Desde entonces ha llovido mucho. Muchísimo, para ser exactos. Ha llovido tanto que el mapa lingüístico de aquella época ya tiene poco que ver con el actual, y la composición demográfica todavía menos. Una vez hecha la inmersión, sin embargo, hay que mirar por el periscopio. Si a comienzos de la década de los ochenta el fenómeno fue percibido como un genuino win-win social, hoy se ve a veces como una imposición (por parte de algunos sectores castellanoparlantes) o bien como una maquinaria inútil a la hora de promocionar el uso social real de la lengua (por parte de algunos sectores catalanohablantes). Todo esto es más difícil de cuantificar de lo que parece, porque hablamos de percepciones subjetivas y muy volátiles que se activan o se desactivan a raíz de casos concretos como el de Canet. Si miramos atrás, en cambio, disponemos de una más que considerable perspectiva histórica que muestra la confluencia entre los inicios de la inmersión y las rotundas mayorías absolutas de los Governs que la aplicaron, es decir, los de Pujol. El win-win social que comentábamos antes sí que fue refrendado reiteradamente en las urnas tanto por las grandes mayorías de CiU en la Generalitat como por las grandes mayorías municipales de un PSC que nunca se opuso a la inmersión, y sin el cual este proyecto habría sido impensable.

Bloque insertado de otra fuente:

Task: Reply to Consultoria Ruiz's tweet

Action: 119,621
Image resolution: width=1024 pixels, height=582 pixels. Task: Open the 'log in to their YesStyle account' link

Yo creo que hoy aquella percepción positiva mayoritaria va claramente a la baja, pero lo interesante sería comprobarlo en las urnas en forma de referéndum. En este caso, la pregunta no atentaría contra ningún precepto constitucional. Estaría referida, de hecho, a una reforma encaminada a aplicar un modelo lingüístico pareciendo al vasco o bien a mantener la inmersión tal como fue pensada inicialmente. De esto ya habló hace poco Germà Bel en estas mismas páginas del ARA. En todo caso, tanto si se eligiera un modelo como otro, habría que acabar con las previsibles incertidumbres –disculpen el oxímoron– generadas por sentencias que siempre, siempre, siempre van en la misma dirección. ¿Por qué un referéndum específico? Porque en nuestro contexto político la cuestión de la lengua no es un punto más de la agenda política sino la clave de las respectivas adscripciones identitarias.

¿Resulta imaginable, hoy, un nuevo win-win a través de un modelo alternativo al de la inmersión? Es difícil averiguarlo, porque ni la realidad lingüística vasca tiene que ver con la catalana ni la impenetrabilidad del euskera para un no euskaldún se puede equiparar a la permeabilidad gramatical entre el catalán y el español. En todo caso, sí que hay una cosa clara: la desproporción entre la pujanza del castellano y la debilidad creciente del catalán y las otras lenguas minorizadas. La asimetría es total, y por eso la misma Constitución española ya preveía de manera explícita mecanismos correctivos en un artículo, el 3.3, que la mayoría de sentencias han ignorado prevaricadoramente. Lo continuarán haciendo, y con más ganas que nunca. En este sentido, quizás solo una legislación lingüística pareciendo a la belga, en la que la plenitud de derechos territoriales de cada lengua está blindada, podría evitar que el catalán desaparezca de facto en dos o tres generaciones, es decir, que quede reducido a una curiosidad folclórica. Este cambio radical, sin embargo, tropezaría precisamente con el artículo 3.1 de la carta magna (que es el único que tienen en cuenta la mayoría de las mencionadas sentencias). Y tampoco sé si funcionaría en un contexto como el nuestro. De momento, nos queda el voluntarismo y el estrés de ver que no sirve de nada.